“モノを売ってはいけない” “相⼿に出向いて⼼の⼿を差し伸べる”

刃物の商売をIさんはしていた。
昭和30年代、何をやっても儲かった時代を経験した。
しかしその後、社会は⼤きく変わっていった。
機械化が進み、Iさんの商売も直撃を受け、在庫が増えていく。

ある講習会で聞いた「鉄には熱処理すればこうなるという法則があるが、“⼼”にも同じような法則がある」という講師の⾔葉が記憶に残っ た。

研究熱⼼なIさんは勉強を続けていくうちに、また次の⾔葉に出合う。
「これからはモノの作り⽅が変わります。
⼈の⼿で作らなくても、機械がモノを作ってくれる時代がやってきます。
そうなったら⼈は何をすれ ばいいか。
⼼のお世話をするのです。

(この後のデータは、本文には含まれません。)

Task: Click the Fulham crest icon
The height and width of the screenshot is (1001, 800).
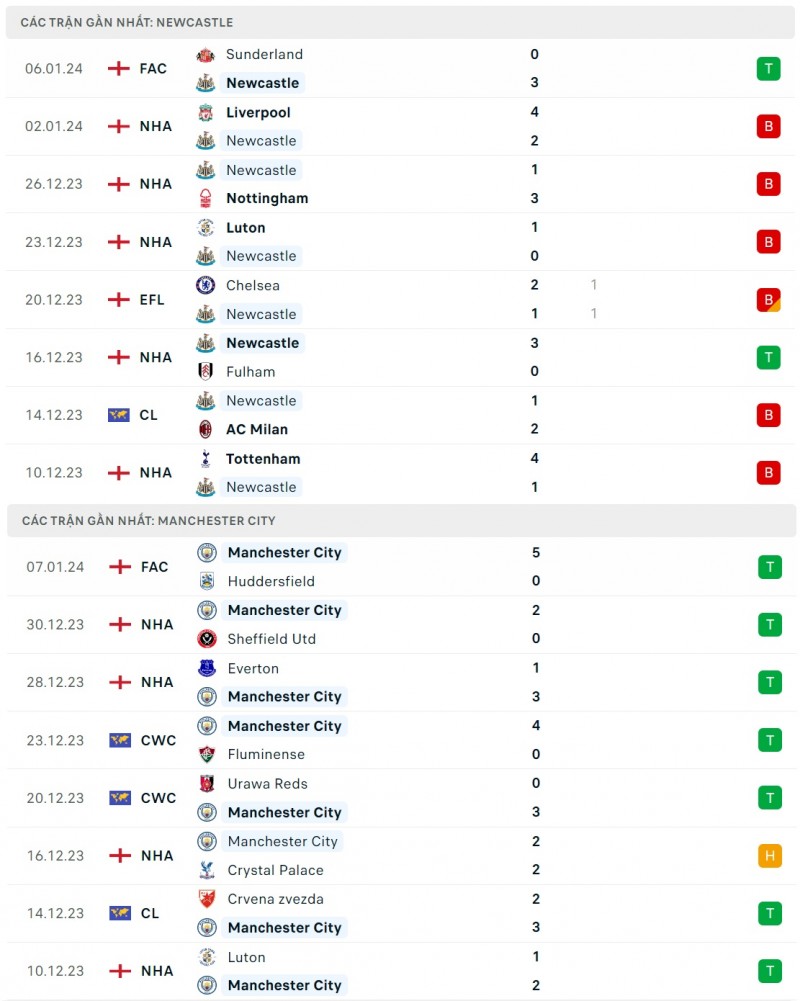Action: (x=205, y=371)
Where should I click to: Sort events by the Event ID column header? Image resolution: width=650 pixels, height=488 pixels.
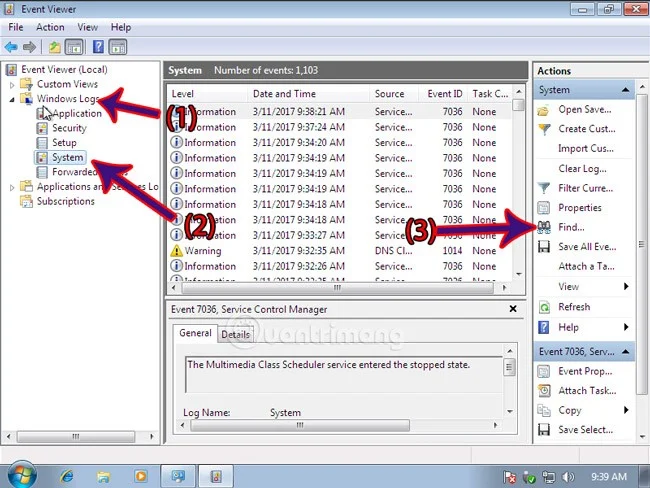coord(445,94)
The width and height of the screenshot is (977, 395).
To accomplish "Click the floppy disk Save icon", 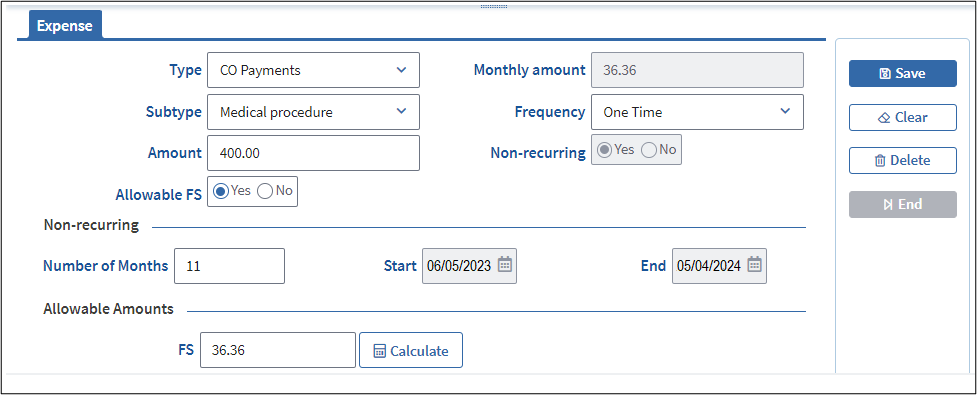I will coord(885,74).
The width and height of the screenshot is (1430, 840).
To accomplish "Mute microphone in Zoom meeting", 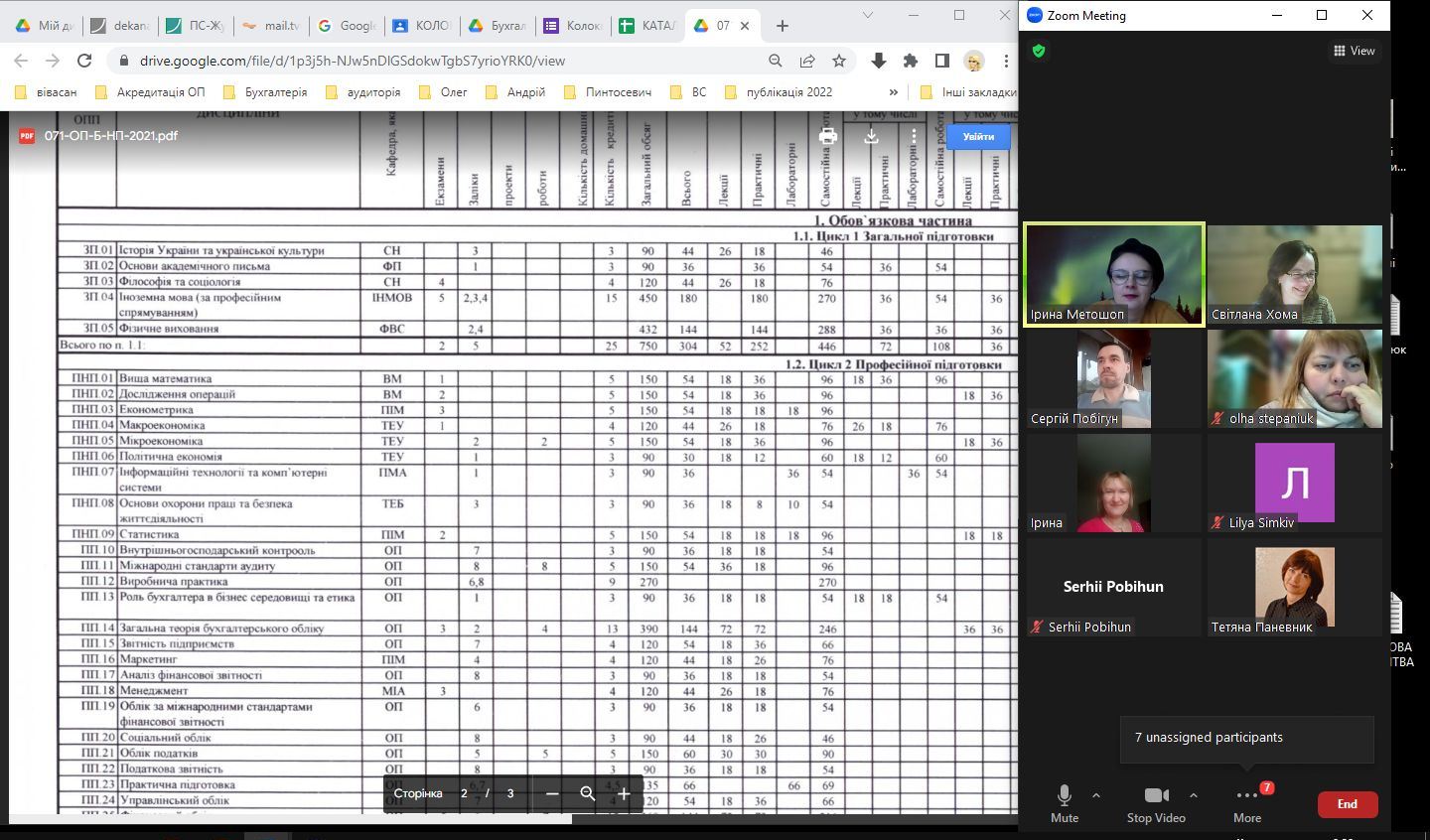I will (x=1064, y=803).
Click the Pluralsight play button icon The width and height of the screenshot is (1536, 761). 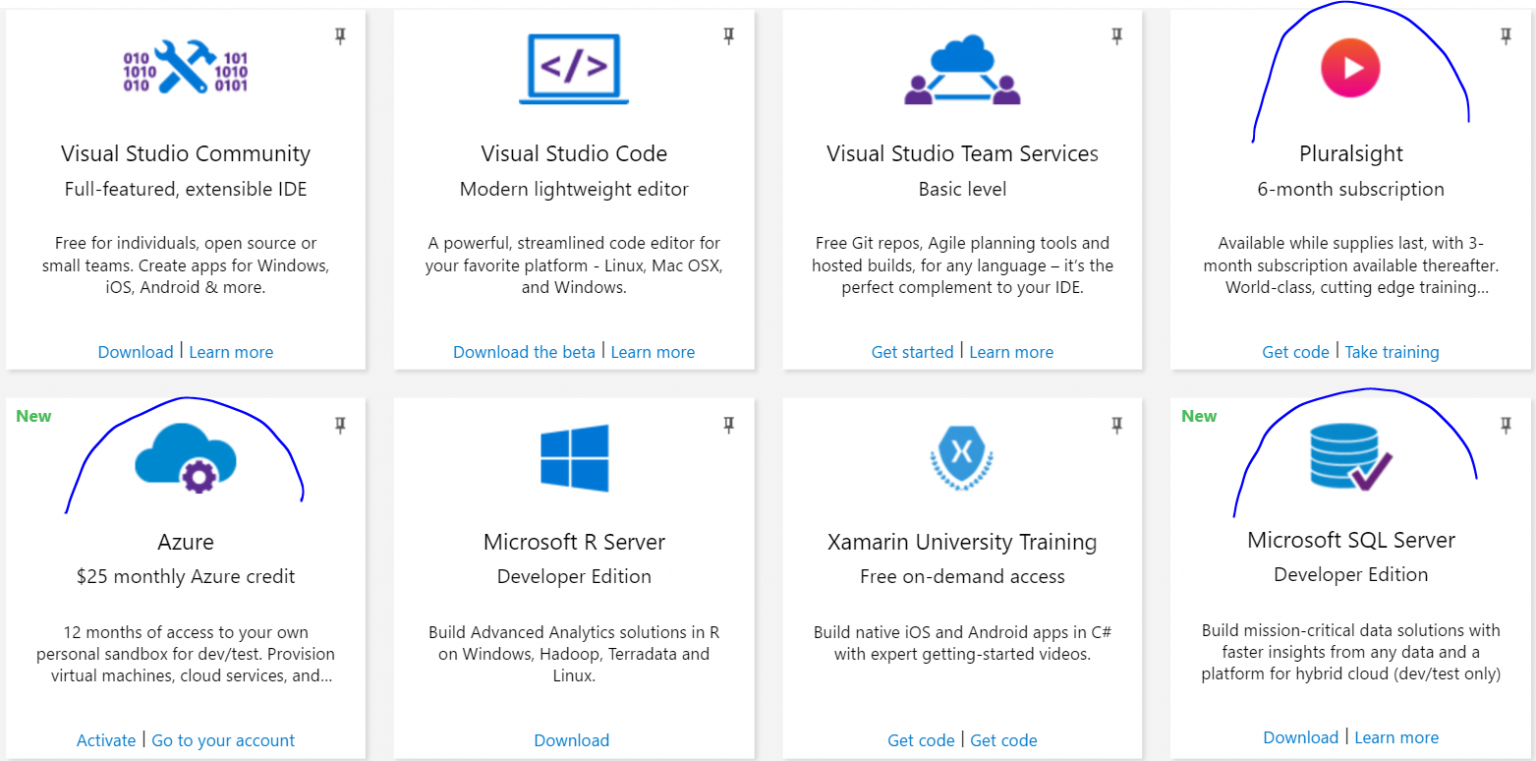[1351, 67]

」

Iさんはその後、新たな扱い品に取り組んだが、⼀向に売れない!
このような中、ある先輩が助⾔をしてくれた
「私たちの商売はモノを売ってはいけないんだよ。」
「相⼿の所に出向いて、⼼に⼿を差し伸べるんだよ。」
Iさんは以前聞いた「“⼼”にも法則がある」という⾔葉を思い出した。

永遠に続くと思っていた刃物の商売は時代と共に姿を消し、湯⽔のように湧いて出た⾦もなくなった。
⼿元には「モノ」は何も残らなかったが、Iさんが悲しむことはなかった。
⾃分がこれから向き合う⽅向を知ったからである。

「以来、私はモノを売る商売はしていません。
すべてお世話をさせて頂くという⼼でやってきました」
とIさんは⾔う。

Iさんの⼈⽣の⽅向を決めた先輩からの⾔葉。
それを素直に受けとめたIさん。
そして、Iさんの実⾏⼒。
⼈の本当の⼒とは[考え⽅]×[能⼒(経験・知識)]×[実⾏⼒] と⾔われますが、Iさんにはこれらが備わっていて、それも人生の長いスパンで継続されています。
しかし、これは現実は非常に難しいことです。
--当筆は深くそう思います。−
Iさんの活動はAI時代が到来しても通用すると思います。
まさに “ただならぬ街中のオジサン” です。